Al activismo llegué como quien encuentra un refugio, pero también como quien decide pelear por su vida.
No fue una decisión repentina; fue una necesidad.
Yo venía de un camino de sobrevivencia, de muchas capas de silencio, de esconderme, de aguantar.
Pero también venía con una convicción profunda: la certeza de que no podía –ni quería– seguir viviendo una vida que no fuera mía.
La transición no fue solo de género; fue una transición política, social y afectiva. Una transformación desde el yo individual hacia un nosotres colectivo.
El activismo fue, desde el principio, una forma de acompañamiento mutuo. Siempre creí que hablar de identidad no era solo contar nuestras transiciones.

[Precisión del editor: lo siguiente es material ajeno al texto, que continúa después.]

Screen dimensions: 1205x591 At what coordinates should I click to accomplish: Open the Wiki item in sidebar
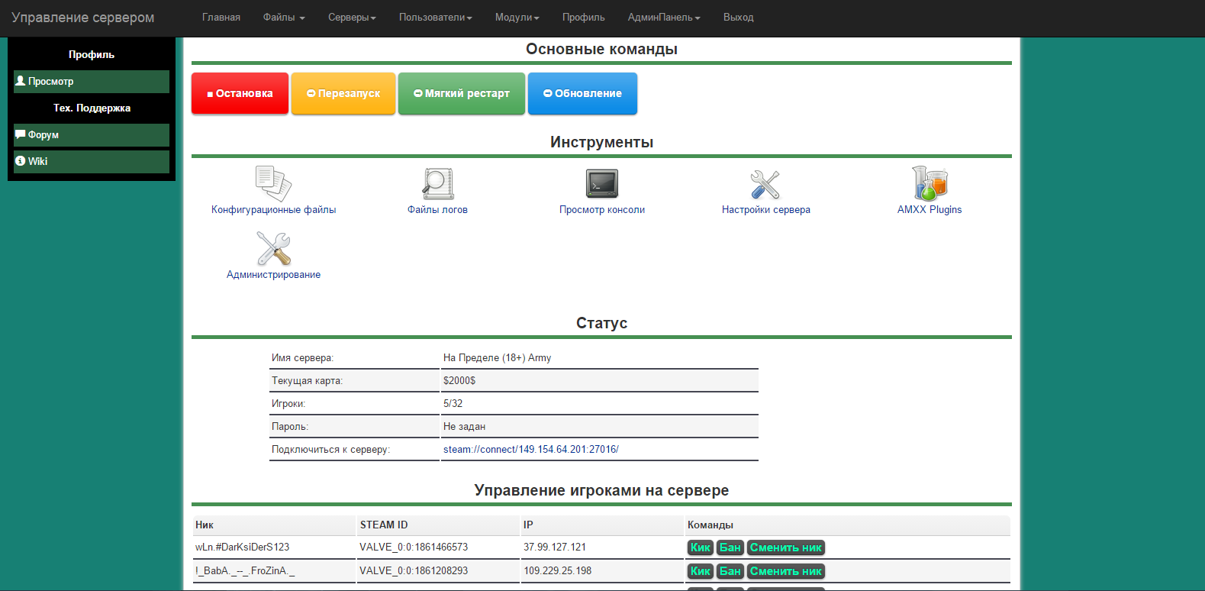[x=92, y=162]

Es también denunciar las condiciones materiales que nos atraviesan: la pobreza, el abandono institucional, la patologización.
Y en medio de eso, nosotras –las travas, les trans, les no binaries– seguimos construyendo redes de cuidado.
Porque nadie va a venir a salvarnos. Nos salvamos entre nosotres.
Nunca quise convertirme en “referente” de nada. Pero sí entendí que mi historia podía ayudar a otres a no sentirse en soledad, a imaginar otros futuros.
Ser visible fue doloroso, pero también emancipador. En cada relato, en cada compañere, me vi a mí misma volviendo a nacer.
Y así fue como empezó todo. No con un gran discurso ni una pancarta.
Empezó con una palabra dicha en voz alta. Con una compañera que me creyó. Con un abrazo que no pedía explicaciones.
Ahí, justo ahí, comenzó mi activismo.